▶ [SELECTED TEXT]
━━━━━━

I met my sister Jill and later my brother Patrick and my sister Lynn. Patrick lives in Nevada. Lynn lives in Oregon. Jill lives here on Maui.
Jill and I spent some time together earlier in the week.
“Do you want to go and see the photo exhibit of the 100th Infantry Battalion of the 442nd Regimental Combat Team at the Nisei Veterans Memorial Center?” she asked. “The exhibit is coming to an end very soon.”
[This photo shows Tsugio Kitsuki, my dad—he's the one standing on the far right (click on image to see larger version). This photograph was taken the day my dad and those other men with him left for basic training with the 442nd. It is a black and white photo that has turned into a sepia color.]
“Sure,” I said aware that our dad had served with the 442nd during World War II.
The exhibit was set up in the Education Center. When we entered the room an attendant pointed to an arrow and said, “Just follow the other arrows around the room.” It was immediately evident that the photographs had been arranged in chronological order.

━━━━━━

▶ [RAW DATA]
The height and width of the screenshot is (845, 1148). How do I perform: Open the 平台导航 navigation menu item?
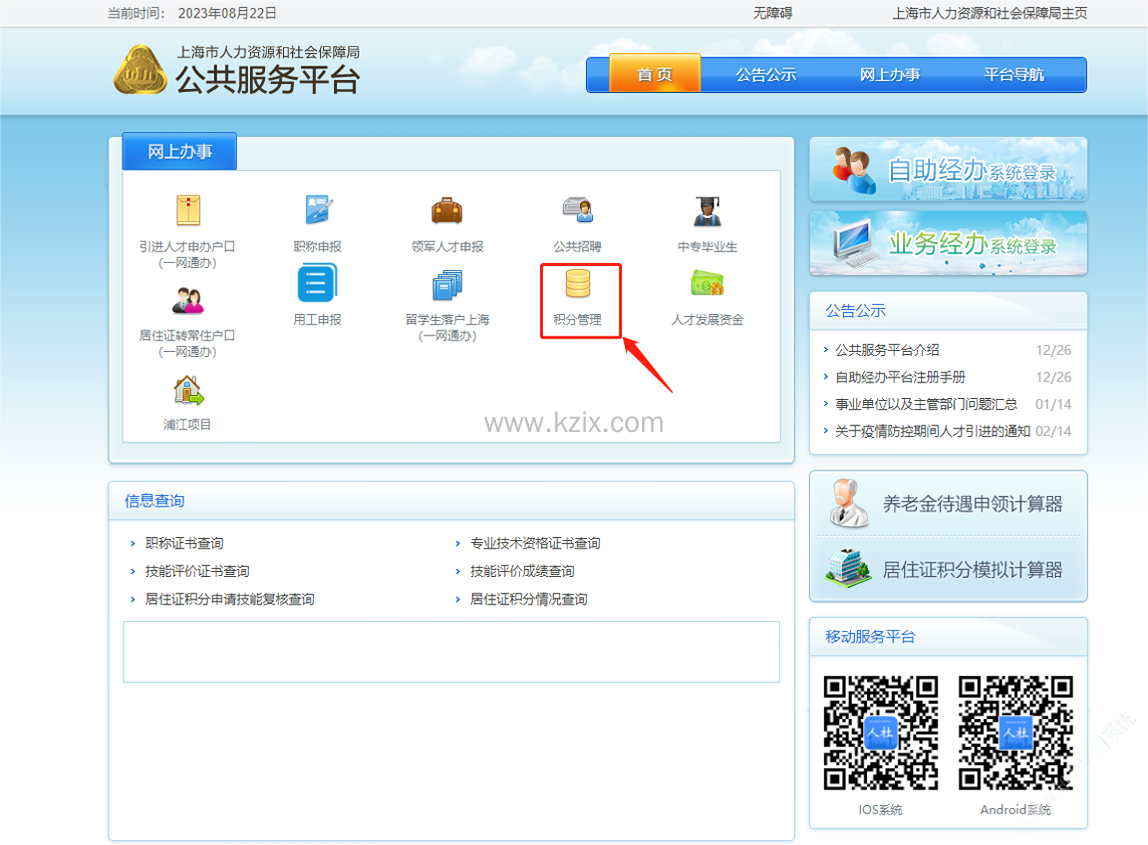pyautogui.click(x=1014, y=75)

━━━━━━

▶ [REQUESTS]
A) Summarize the passage about the 442nd photo exhibit in two sentences.
B) Translate this sentence from the passage about the 442nd photo exhibit into Spanish: "The exhibit was set up in the Education Center."
C) Continue the passage about the 442nd photo exhibit from the point where it stops.

▶ [EXPECTED RESPONSES]
A) Jill invited the narrator to see a photo exhibit of the 100th Infantry Battalion of the 442nd Regimental Combat Team at the Nisei Veterans Memorial Center before it closed, and the narrator agreed, knowing their dad had served with the 442nd during World War II. The exhibit was in the Education Center, where an attendant told them to follow arrows around the room, and the photographs were arranged in chronological order.

B) La exposición estaba instalada en el Centro de Educación.

C)
I recognized several of the photographs, having seen them over the years in books and in other exhibits. I was also familiar with many of the printed commentaries that accompanied each photograph – of the imprisonment without due process of over 120,000 Americans of Japanese ancestry, of the prejudice and racism many experienced during their incarceration and in the years following the end of the war.
Jill and I went out to dinner on Friday evening at Tokyo Tei in Wailuku. I suggested to her that we celebrate both of our birthdays – mine in June, hers in July.
We talked about our dad over dinner.
“He was shot in the leg during the war,” she said. “ He could walk but he always walked with a limp because of his injury.” Then she added, “He never talked about the war.”
“You said dad died from a stroke,” I remarked.
“He had a series of strokes,” she explained. “The last one before he died was particularly difficult.”
“How old was he when he died?” I asked.
“Sixty-six,” she answered.
“Gosh,” I said. “I’ll be sixty-six next year.”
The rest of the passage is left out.